While you're working remote for your day job listen to the archives for
StartUpsForTheRestOfUs.com (if you haven't already).

Good luck with your new business.

------
mattbgates
Just be straightforward and let them know you have another opportunity
elsewhere. They might offer you more or let you go. I had an experience, where
I had feared letting the tyrant boss know I was putting in my 2 weeks, but I
went ahead and just got through with it. Best decision of my life. You can
read all about it here if you want:
[http://www.confessionsoftheprofessions.com/the-
opportunity/](http://www.confessionsoftheprofessions.com/the-opportunity/)

------
gnicholas
Have you considered consulting on the side while launching the startup? I know
folks who have successfully done this.

The key is to set a very high rate, to ensure that (1) your time is not fully
occupied with consulting, and (2) the time that you do spend consulting is
very financially rewarding.
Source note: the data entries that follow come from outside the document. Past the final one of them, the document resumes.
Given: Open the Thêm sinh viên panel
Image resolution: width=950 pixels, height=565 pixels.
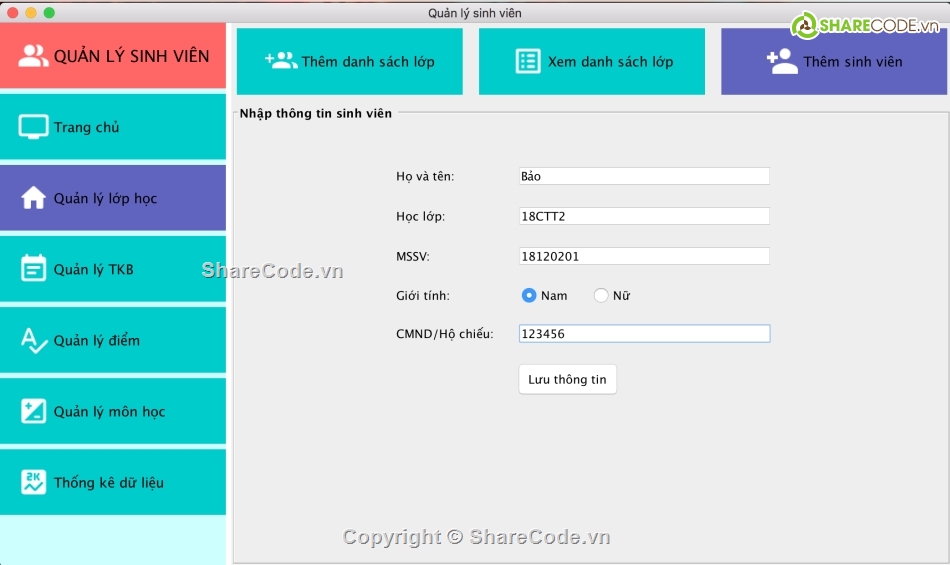Looking at the screenshot, I should 834,61.
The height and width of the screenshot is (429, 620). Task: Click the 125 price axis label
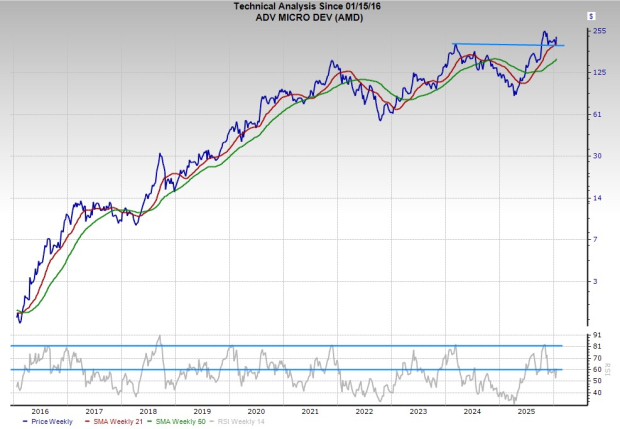click(x=600, y=72)
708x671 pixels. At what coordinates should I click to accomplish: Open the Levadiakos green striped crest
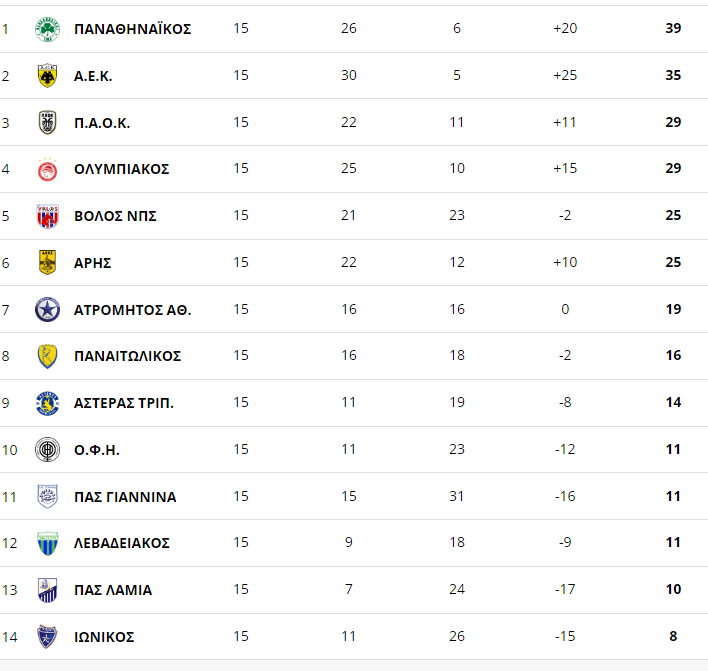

And depending on the elasticity of demand for your
services, you may find that you can make 70% of your full-time consulting
wage, but work only 30% of the hours.

------
SirLJ
Best to explain to your boss exactly why you are quitting and give the
official two weeks notice or if you are critical for a delivery even longer -
this way you'll part on happy terms and wont burn any bridges, at the end your
boss should feel happy for you... If for some reason your boss would not
understand, then there is no point of worrying about this relationship
anyway...

------
atsaloli
If you're not in a huge hurry, give your employer enough time to hire your
replacement and to allow you to train them. This will give you more income and
you will leave on very very very good terms. That's how I quit my last job,
and it took three months. Three years later they brought me in for 3 months as
a consultant.